The Butcher's Guild Hall, an example of half-timbered building, is one of the largest structures in the Historic Market Place of Hildesheim. With its 7 floors and a height of 26 metres, it is considered to be one of the tallest half-timbered houses in Germany. The roof has a dimension of 800 square metres. The portal has a width of 2.35 meters. The façade is decorated with colourful wood carvings, paintings, and German proverbs.

===Origins===
The Butchers' Guild Hall was originally built in 1529 in a Gothic style. The Architect's name, however, remains unknown. The building was used as a meeting place of the butchers' guild, which was a very wealthy and influential guild in Hildesheim in the Middle Ages. The cellar has walls with a thickness of up to 1.4 metres which keep the temperature very low; it was used for storing meat and sausages.

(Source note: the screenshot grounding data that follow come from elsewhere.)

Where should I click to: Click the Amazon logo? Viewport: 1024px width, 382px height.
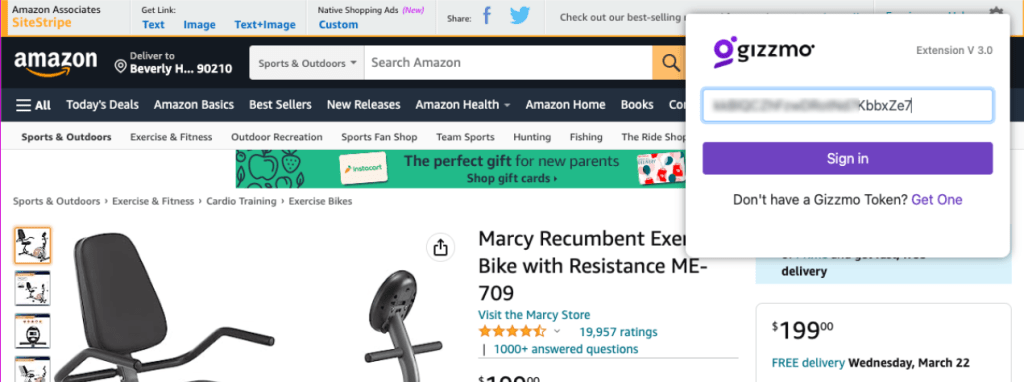[56, 63]
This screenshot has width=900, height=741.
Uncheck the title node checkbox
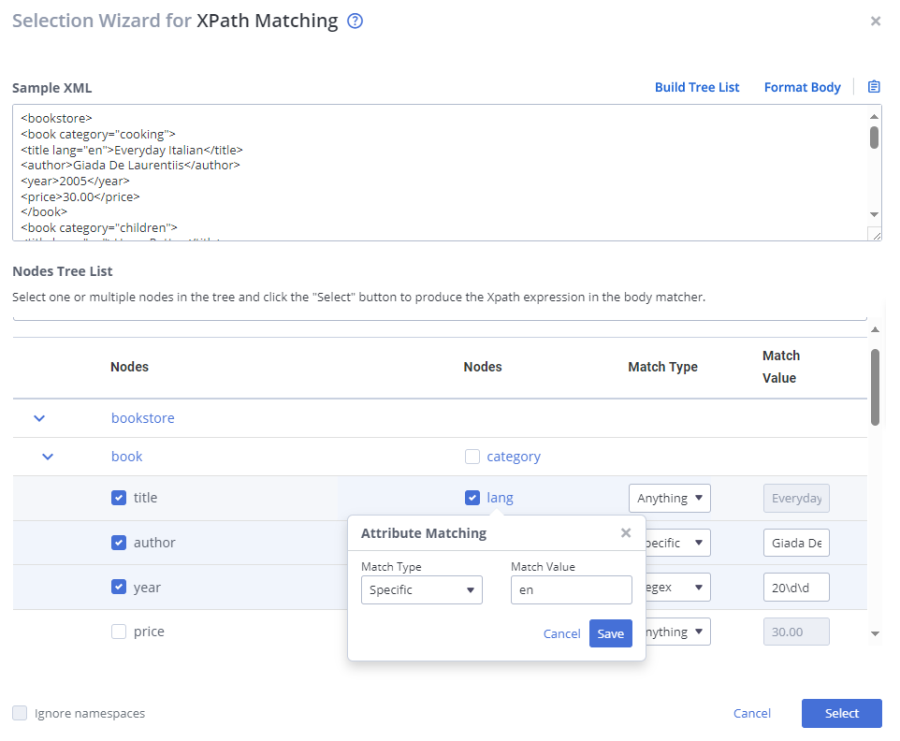click(x=119, y=497)
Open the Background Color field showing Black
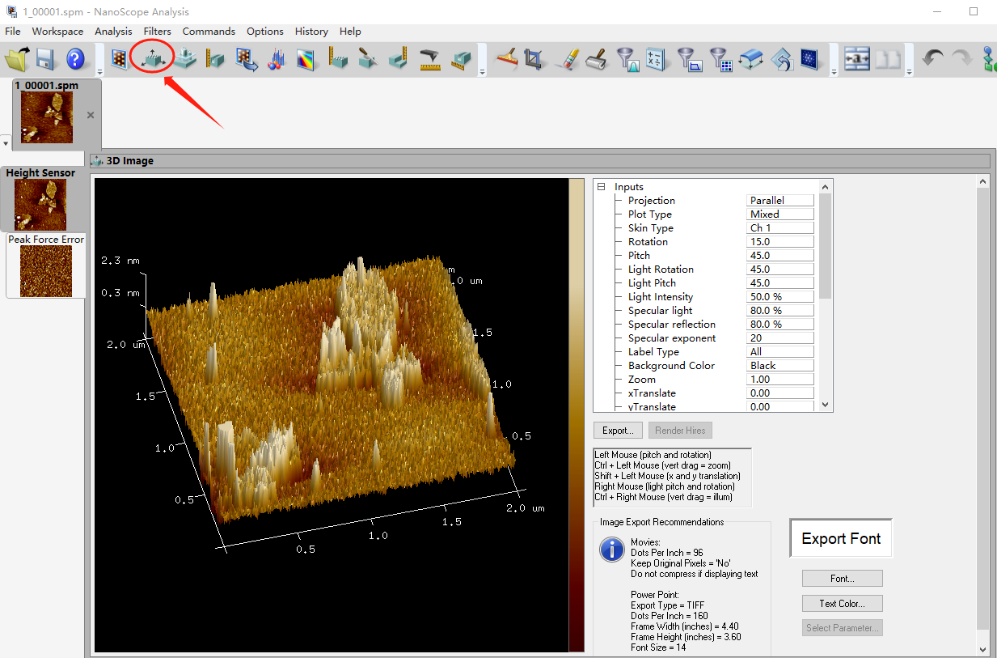Viewport: 997px width, 658px height. pos(780,366)
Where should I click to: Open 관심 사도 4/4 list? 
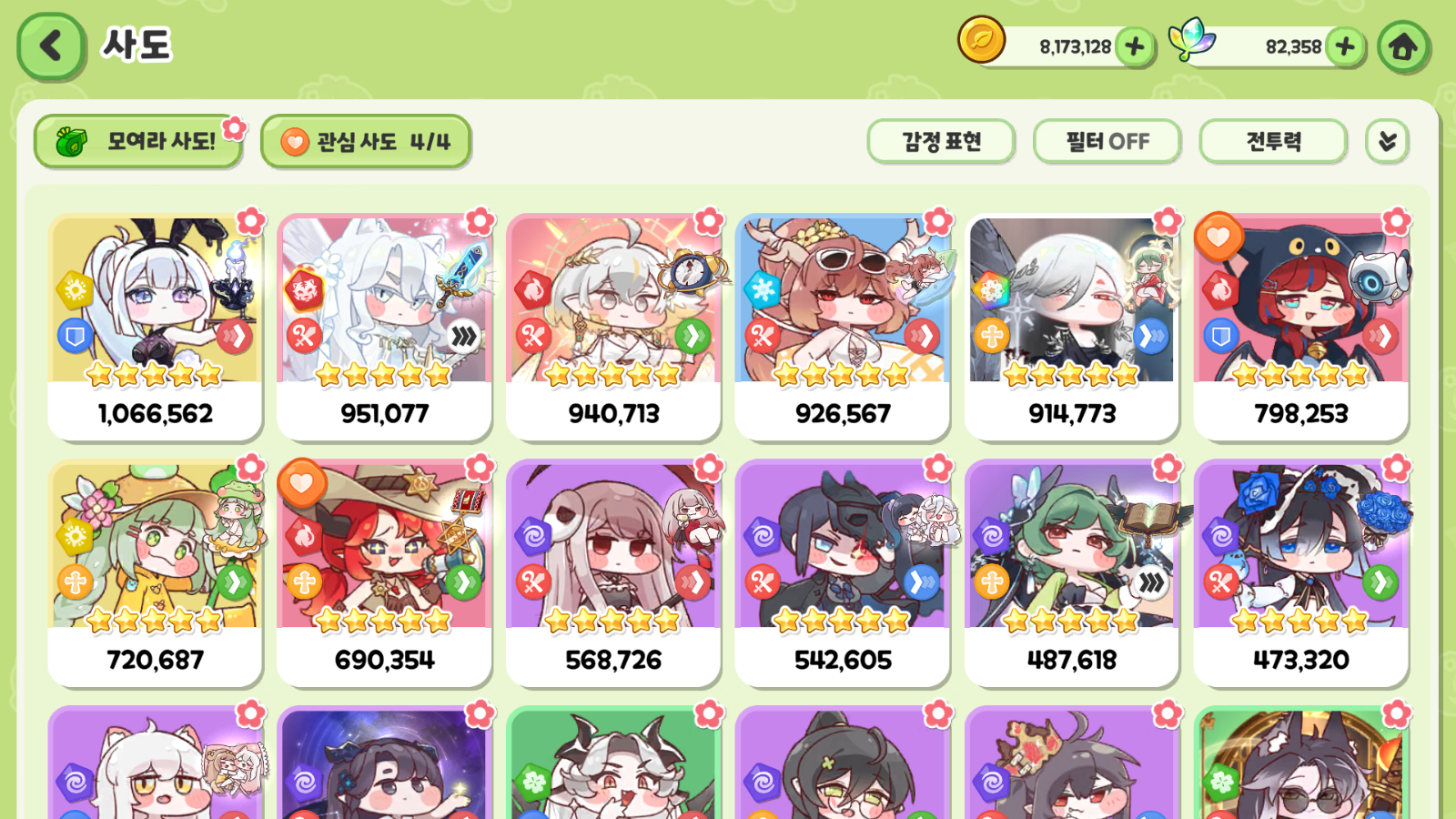tap(366, 142)
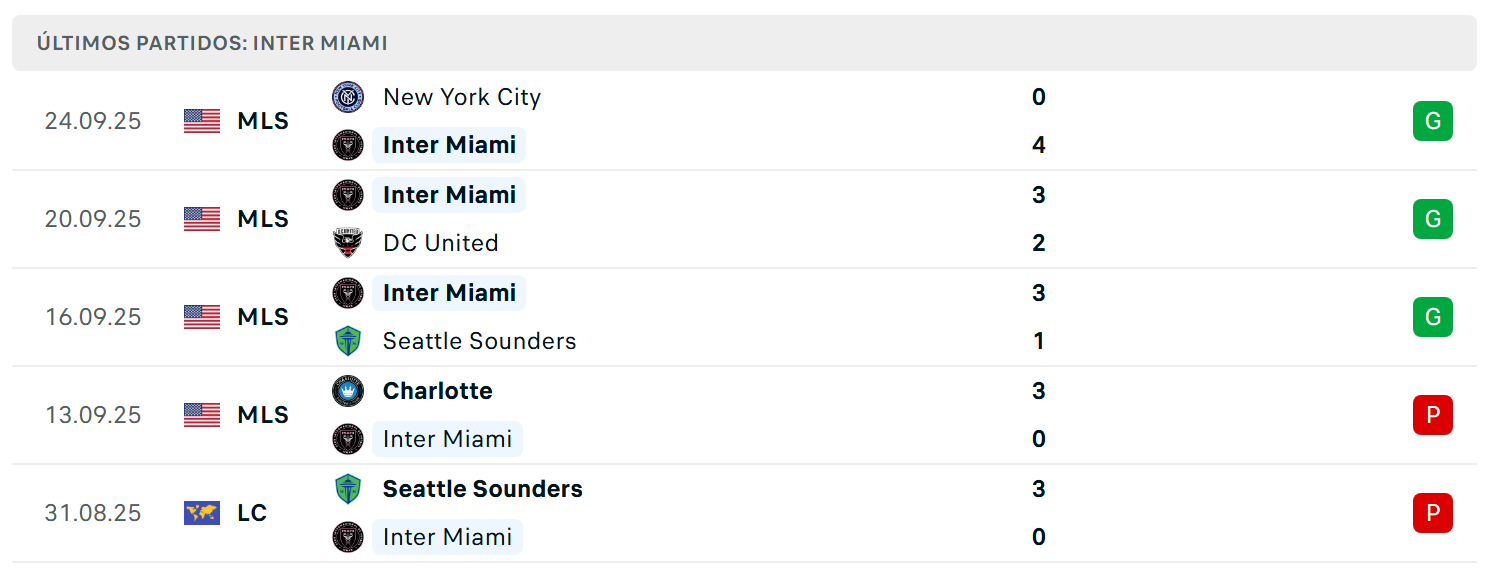Click the DC United club crest

point(348,243)
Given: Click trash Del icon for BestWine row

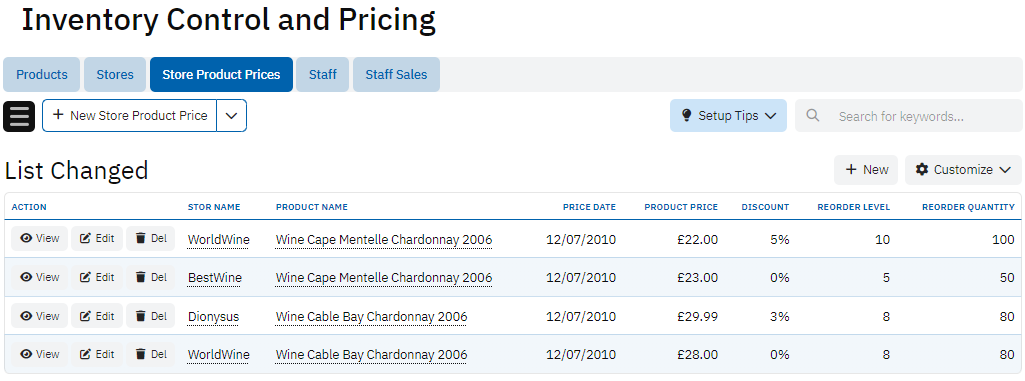Looking at the screenshot, I should [x=140, y=277].
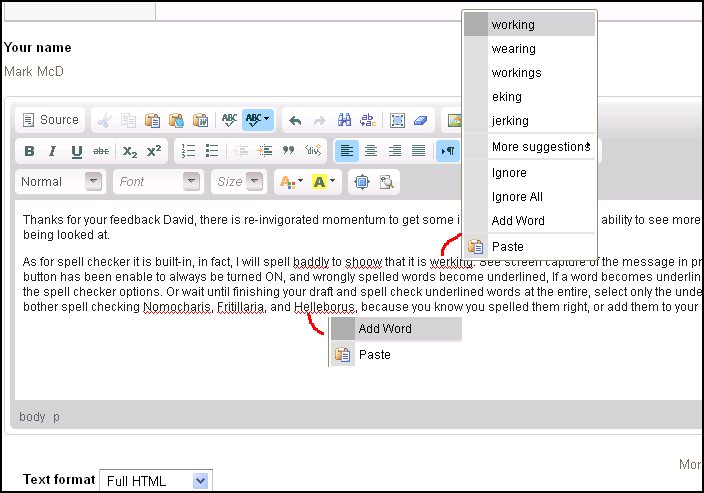Toggle bold formatting

[29, 151]
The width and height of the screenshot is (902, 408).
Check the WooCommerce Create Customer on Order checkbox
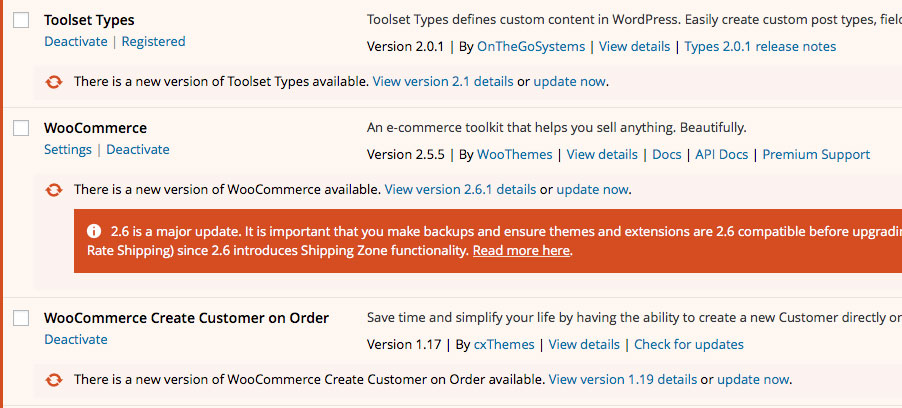pos(21,318)
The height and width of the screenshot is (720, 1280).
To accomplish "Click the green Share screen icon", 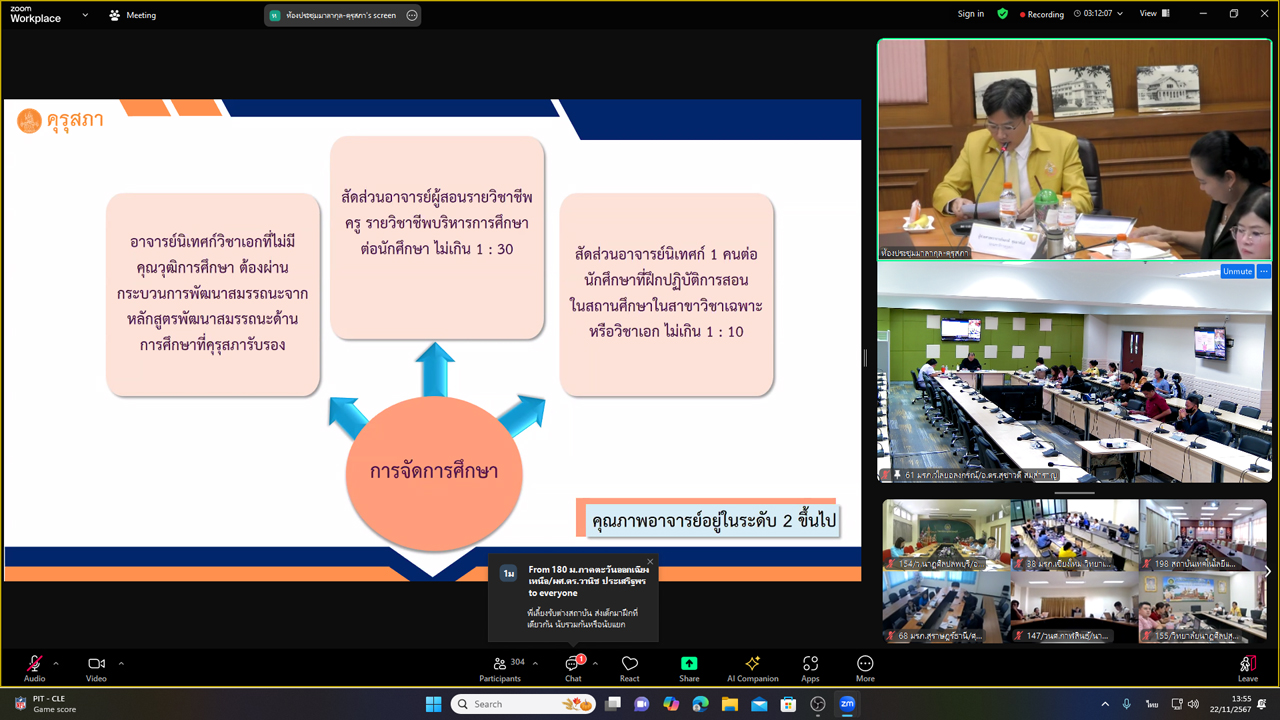I will point(688,662).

The Old City Tavern (German: Stadtschänke), another tall half-timbered house, was built opposite in 1666. In 1825, the adjoining smaller Bakers' Guild Hall (German: Bäckeramtshaus) was built, replacing an older guildhall. In 1884, the 4th, 5th, 6th, and 7th floors were destroyed by a fire, but rebuilt immediately. On this occasion, detailed construction plans were made.

=== Destruction ===
During World War II, Hildesheim's neighbouring cities Hanover and Braunschweig suffered severe bomb damage as early as in 1943 and 1944 and many historic buildings were destroyed. As a consequence, the City Council of Hildesheim contemplated the dismantlement of the Butcher's Guild Hall, but this proved to be impossible. Gypsoplasts were taken of the most valuable wooden carvings, a precise wooden model was made and many photos were taken of the building. The construction plans were put in safekeeping.

On 22 March 1945 the half-timbered houses of the market place including the Butcher's Guild Hall were destroyed by incendiary bombs. Only the vault construction of the cellar remained. In the 1950s the houses were replaced by concrete buildings with flat roofs. One of these buildings was used by the Municipal Savings Bank. The Butchers' Guild Hall was replaced by a hotel with seven floors which was built from 1962-64.

=== Reconstruction ===
At the beginning of the 1980s, the hotel in the Market Place went bankrupt and the expanding Municipal Savings Bank needed a larger building. On this occasion, the city council decided to tear down the concrete buildings and to reconstruct the historic Market Place of Hildesheim in the original style. Many inhabitants of Hildesheim donated money for the project and provided old photos and drawings. Some of the old construction plans of the Butchers' Guild Hall were preserved. The foundation stone was laid on 27 October 1987.
400 cubic metres of oak wood, 7,500 wooden pegs and 19,000 roof tiles, which were nearly 150 years old, were used. The Roofing Ceremony was held on 15 January 1989, and the reconstruction was completed in December 1989. The total costs of reconstructing the Butcher's and Bakers' Guild Halls amounted to DM 13.6 million, approximately €7 million.

The Upended Sugarloaf, another half-timbered house which had been destroyed in 1945, was rebuilt in the same way in 2009/2010.